THE PROBLEM - The response must restate all of the data word for word.

DATASET EXCERPTS -
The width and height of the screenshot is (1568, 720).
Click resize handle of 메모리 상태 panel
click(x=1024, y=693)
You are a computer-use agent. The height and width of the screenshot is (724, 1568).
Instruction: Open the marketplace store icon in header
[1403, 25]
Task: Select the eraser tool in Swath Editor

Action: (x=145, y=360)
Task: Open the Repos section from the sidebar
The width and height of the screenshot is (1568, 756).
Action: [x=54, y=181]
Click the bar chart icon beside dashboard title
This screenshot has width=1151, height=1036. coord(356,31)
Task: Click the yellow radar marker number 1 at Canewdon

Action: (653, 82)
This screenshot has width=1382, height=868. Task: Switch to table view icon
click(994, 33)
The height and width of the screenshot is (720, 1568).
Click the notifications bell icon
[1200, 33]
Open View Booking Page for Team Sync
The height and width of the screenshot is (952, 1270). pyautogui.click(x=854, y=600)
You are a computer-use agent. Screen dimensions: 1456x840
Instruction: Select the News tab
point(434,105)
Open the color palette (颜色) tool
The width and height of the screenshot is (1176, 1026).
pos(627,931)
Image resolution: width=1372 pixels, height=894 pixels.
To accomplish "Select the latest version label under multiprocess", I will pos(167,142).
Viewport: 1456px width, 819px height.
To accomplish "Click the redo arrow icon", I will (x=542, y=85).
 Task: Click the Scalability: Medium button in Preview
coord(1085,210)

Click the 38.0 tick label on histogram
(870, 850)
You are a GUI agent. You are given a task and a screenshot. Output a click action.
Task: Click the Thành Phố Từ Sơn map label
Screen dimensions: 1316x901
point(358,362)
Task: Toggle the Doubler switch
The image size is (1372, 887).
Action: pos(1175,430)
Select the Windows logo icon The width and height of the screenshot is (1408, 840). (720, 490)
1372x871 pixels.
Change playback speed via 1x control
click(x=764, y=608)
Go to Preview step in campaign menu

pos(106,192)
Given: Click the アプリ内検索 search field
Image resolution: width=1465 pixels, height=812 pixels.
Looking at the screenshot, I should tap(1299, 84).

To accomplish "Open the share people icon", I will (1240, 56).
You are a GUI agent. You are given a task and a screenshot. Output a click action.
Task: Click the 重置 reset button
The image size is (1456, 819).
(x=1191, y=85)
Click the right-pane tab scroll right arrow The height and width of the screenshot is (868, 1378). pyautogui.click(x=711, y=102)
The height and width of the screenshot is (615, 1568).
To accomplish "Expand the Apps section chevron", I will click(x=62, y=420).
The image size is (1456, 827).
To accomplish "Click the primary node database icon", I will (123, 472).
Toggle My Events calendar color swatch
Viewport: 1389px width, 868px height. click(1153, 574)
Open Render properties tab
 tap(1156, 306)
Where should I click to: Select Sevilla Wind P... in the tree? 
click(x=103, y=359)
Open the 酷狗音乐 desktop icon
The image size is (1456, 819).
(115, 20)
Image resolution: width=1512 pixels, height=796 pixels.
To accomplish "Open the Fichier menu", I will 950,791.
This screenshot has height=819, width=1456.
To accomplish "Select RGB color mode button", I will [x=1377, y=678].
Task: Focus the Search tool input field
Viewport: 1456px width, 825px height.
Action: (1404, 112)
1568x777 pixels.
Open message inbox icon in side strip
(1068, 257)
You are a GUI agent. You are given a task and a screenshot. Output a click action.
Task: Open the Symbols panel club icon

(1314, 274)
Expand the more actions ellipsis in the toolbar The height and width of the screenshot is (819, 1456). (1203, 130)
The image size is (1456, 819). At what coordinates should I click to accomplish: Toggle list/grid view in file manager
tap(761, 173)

SOLVED PROBLEM -
The width and height of the screenshot is (1568, 720).
Click resize handle of 메모리 상태 panel
click(x=1024, y=693)
You are a computer-use agent. The height and width of the screenshot is (724, 1568).
Instruction: Open the marketplace store icon in header
[1403, 25]
Task: Select the eraser tool in Swath Editor

Action: (x=145, y=360)
Task: Open the Repos section from the sidebar
The width and height of the screenshot is (1568, 756).
Action: [x=54, y=181]
Click the bar chart icon beside dashboard title
This screenshot has width=1151, height=1036. coord(356,31)
Task: Click the yellow radar marker number 1 at Canewdon

Action: (653, 82)
This screenshot has width=1382, height=868. Task: Switch to table view icon
click(994, 33)
The height and width of the screenshot is (720, 1568).
Click the notifications bell icon
[1200, 33]
Open View Booking Page for Team Sync
The height and width of the screenshot is (952, 1270). pyautogui.click(x=854, y=600)
You are a computer-use agent. Screen dimensions: 1456x840
Instruction: Select the News tab
point(434,105)
Open the color palette (颜色) tool
The width and height of the screenshot is (1176, 1026).
pos(627,931)
Image resolution: width=1372 pixels, height=894 pixels.
To accomplish "Select the latest version label under multiprocess", I will pos(167,142).
Viewport: 1456px width, 819px height.
To accomplish "Click the redo arrow icon", I will (x=542, y=85).
 Task: Click the Scalability: Medium button in Preview
coord(1085,210)

Click the 38.0 tick label on histogram
(870, 850)
You are a GUI agent. You are given a task and a screenshot. Output a click action.
Task: Click the Thành Phố Từ Sơn map label
Screen dimensions: 1316x901
point(358,362)
Task: Toggle the Doubler switch
The image size is (1372, 887).
Action: pos(1175,430)
Select the Windows logo icon The width and height of the screenshot is (1408, 840). (720, 490)
1372x871 pixels.
Change playback speed via 1x control
click(x=764, y=608)
Go to Preview step in campaign menu

pos(106,192)
Given: Click the アプリ内検索 search field
Image resolution: width=1465 pixels, height=812 pixels.
Looking at the screenshot, I should tap(1299, 84).

To accomplish "Open the share people icon", I will (1240, 56).
You are a GUI agent. You are given a task and a screenshot. Output a click action.
Task: Click the 重置 reset button
The image size is (1456, 819).
(x=1191, y=85)
Click the right-pane tab scroll right arrow The height and width of the screenshot is (868, 1378). pyautogui.click(x=711, y=102)
The height and width of the screenshot is (615, 1568).
To accomplish "Expand the Apps section chevron", I will click(x=62, y=420).
The image size is (1456, 827).
To accomplish "Click the primary node database icon", I will (123, 472).
Toggle My Events calendar color swatch
Viewport: 1389px width, 868px height. click(1153, 574)
Open Render properties tab
 tap(1156, 306)
Where should I click to: Select Sevilla Wind P... in the tree? 
click(x=103, y=359)
Open the 酷狗音乐 desktop icon
The image size is (1456, 819).
(115, 20)
Image resolution: width=1512 pixels, height=796 pixels.
To accomplish "Open the Fichier menu", I will 950,791.
This screenshot has height=819, width=1456.
To accomplish "Select RGB color mode button", I will [x=1377, y=678].
Task: Focus the Search tool input field
Viewport: 1456px width, 825px height.
Action: (1404, 112)
1568x777 pixels.
Open message inbox icon in side strip
(1068, 257)
You are a GUI agent. You are given a task and a screenshot. Output a click action.
Task: Open the Symbols panel club icon

(1314, 274)
Expand the more actions ellipsis in the toolbar The height and width of the screenshot is (819, 1456). (1203, 130)
The image size is (1456, 819). At what coordinates should I click to accomplish: Toggle list/grid view in file manager
tap(761, 173)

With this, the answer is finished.